Contudo, para Leffa e Lopes (1994), “os diversos conceitos de leitura existentes atualmente podem ser agrupados em duas grandes concepções: leitura como decodificação e leitura como construção de significado” (p. 113). Para eles, a acepção de leitura como decodificação é definida apenas como “transposição do código oral para o código escrito” (idem). Nesse sentido, os autores consideram que a alfabetização termina nesse ponto em que o leitor consegue transportar a linguagem do código escrito para o código oral, demonstrando que é alfabetizado. A partir daí, segundo os autores, não mais será considerada a leitura “no sentido rigoroso da palavra [...] mas já pertence a outras áreas do conhecimento” (p. 114). Eles asseveram que a compreensão ou a construção de significado não mais são decodificação, por isso vão além de apenas leitura e acrescentam o seguinte:

A principal consequência de se incluir a construção do significado na concepção de leitura é de que essa inclusão amplia a abrangência do termo, que não se encerra mais com a alfabetização; o processo de desenvolvimento da leitura tem, nessa perspectiva, um longo caminho a percorrer depois da alfabetização, até chegar ao nível de proficiência do leitor fluente (LEFFA; LOPES, 1994, p. 114).
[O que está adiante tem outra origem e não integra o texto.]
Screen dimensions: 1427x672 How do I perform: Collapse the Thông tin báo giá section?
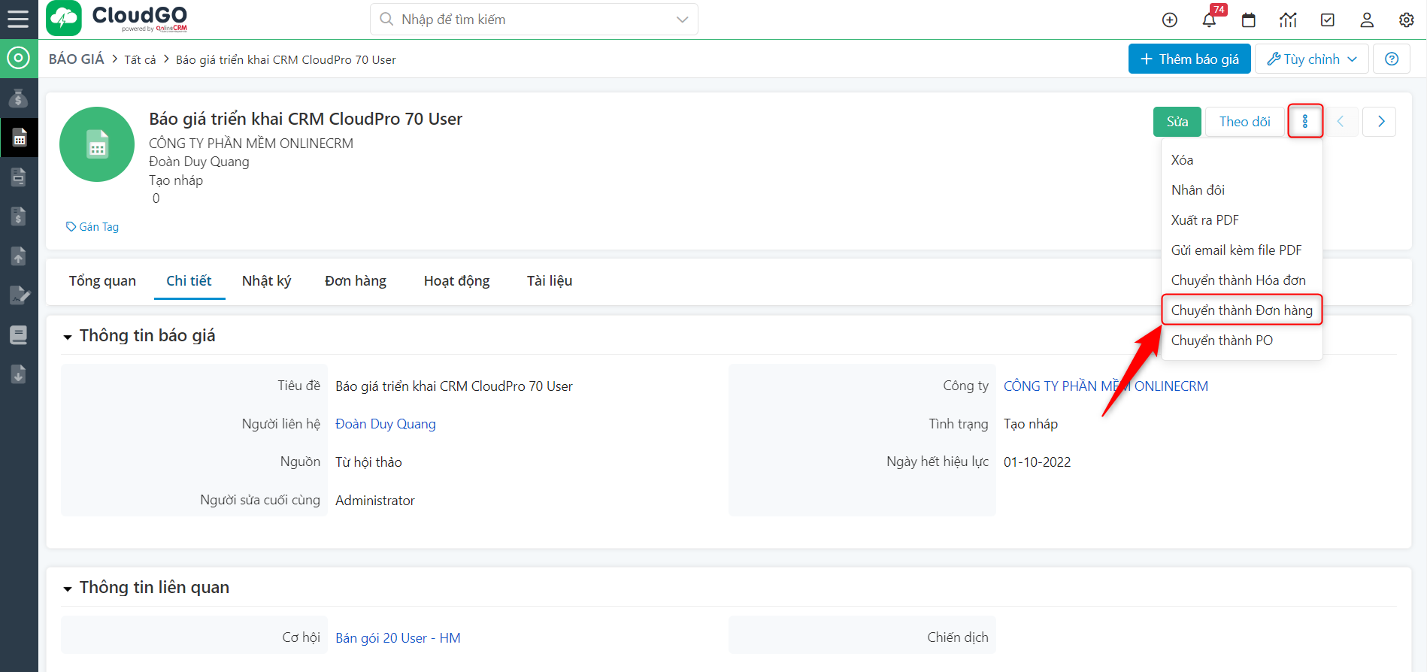68,337
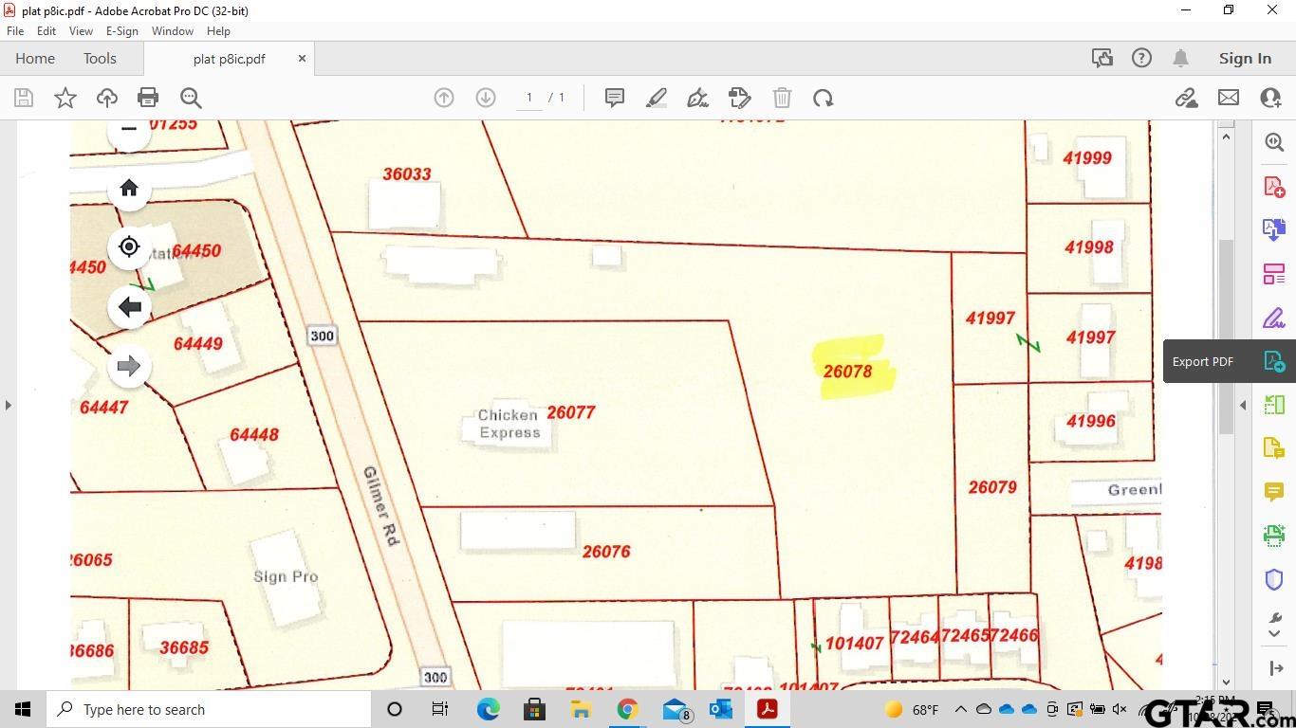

Nesse sentido, as duas concepções de leitura se complementam no desenvolvimento do ato de ler, na medida em que há apropriação ou experimentação de leituras diversas e com nível de aprofundamento, que leva à construção e extração de sentidos, em substituição ao conceito de decodificação. Sobre isso, Leffa e Lopes (1994) acrescem o seguinte:

(...) o aluno alfabetizado vai ampliando sua percepção do processo da leitura. O que no início é visto como uma simples decodificação, baseada na transposição do código oral para o código escrito, passa a ser visto como uma representação da realidade e até como um instrumento de interação entre o leitor e o autor (p. 138)

Também acerca da linguagem e da cultura e de suas apropriações, resta-nos alertar para o fato de que as atividades de leitura têm como consequência a reprodução, pelo indivíduo, de todo comportamento humano em relação a suas aptidões e

procedimentos que foram construídos durante toda a história do homem no decorrer do tempo. Por isso mesmo, Davydov (2002) diz que a criança passa a dominar a linguagem, enquanto comunicação verbal, a partir das bases construídas pelos adultos. Vygotsky (1998) também alerta para essa ideia ao declarar que a criança, com a mediação de alguém mais experiente, como um adulto, pode chegar ao conhecimento científico, assim como a apropriação de leituras com proficiência e que pode levar à construção e extração de sentidos.